[[ Source passage, beginning ]]

Zurich voters keep 'suicide tourism' alive
ZURICH (AP) — Voters in Zurich have overwhelmingly rejected calls to ban assisted suicide or to outlaw the practice for nonresidents.
Zurich's cantonal voters by about a 4-to-1 margin Sunday defeated both measures that had been pushed by political and religious conservatives.
Out of more than 278,000 ballots cast, the initiative to ban assisted suicide was opposed by 85 percent of voters and the initiative to outlaw it for foreigners was turned down by 78 percent, according to Zurich authorities.
Assisted suicide is legal in Switzerland, and has been since 1941, provided the helper isn't a medical doctor and doesn't personally benefit from a patient's death. About 200 people a year commit suicide in Zurich.
"It's everybody's own decision. It must be allowed — they do it anyway," said Felix Gutjahr, a Zurich voter who opposed the ballot initiatives.

[[ Source passage, end ]]
[[ Recorded data, beginning ]]

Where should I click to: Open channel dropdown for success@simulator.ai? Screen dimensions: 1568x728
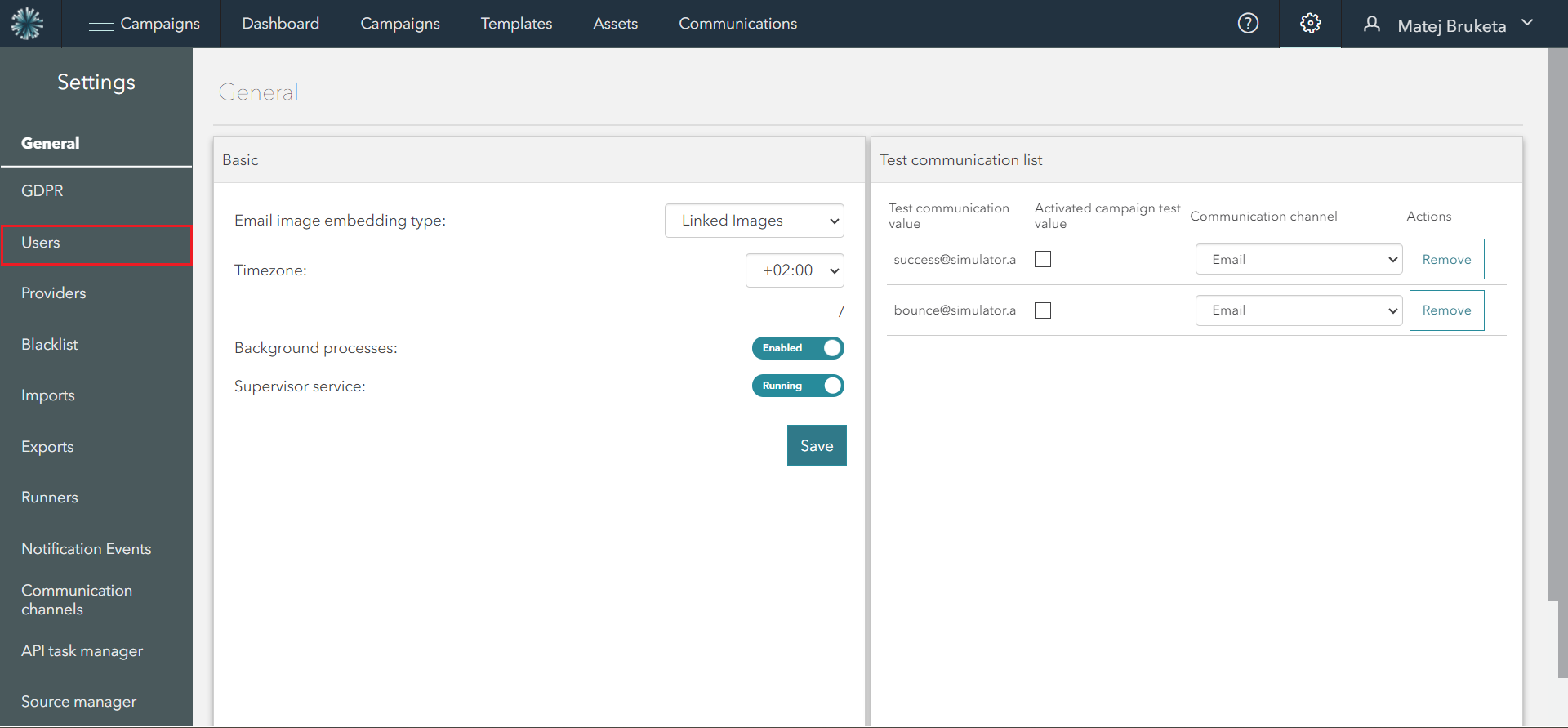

[[ Recorded data, end ]]

• Exercise prompt
Reproduce the Zurich assisted suicide vote article word for word. Work only from the Zurich article, not from the data.

• Exercise output
Zurich voters keep 'suicide tourism' alive
ZURICH (AP) — Voters in Zurich have overwhelmingly rejected calls to ban assisted suicide or to outlaw the practice for nonresidents.
Zurich's cantonal voters by about a 4-to-1 margin Sunday defeated both measures that had been pushed by political and religious conservatives.
Out of more than 278,000 ballots cast, the initiative to ban assisted suicide was opposed by 85 percent of voters and the initiative to outlaw it for foreigners was turned down by 78 percent, according to Zurich authorities.
Assisted suicide is legal in Switzerland, and has been since 1941, provided the helper isn't a medical doctor and doesn't personally benefit from a patient's death. About 200 people a year commit suicide in Zurich.
"It's everybody's own decision. It must be allowed — they do it anyway," said Felix Gutjahr, a Zurich voter who opposed the ballot initiatives.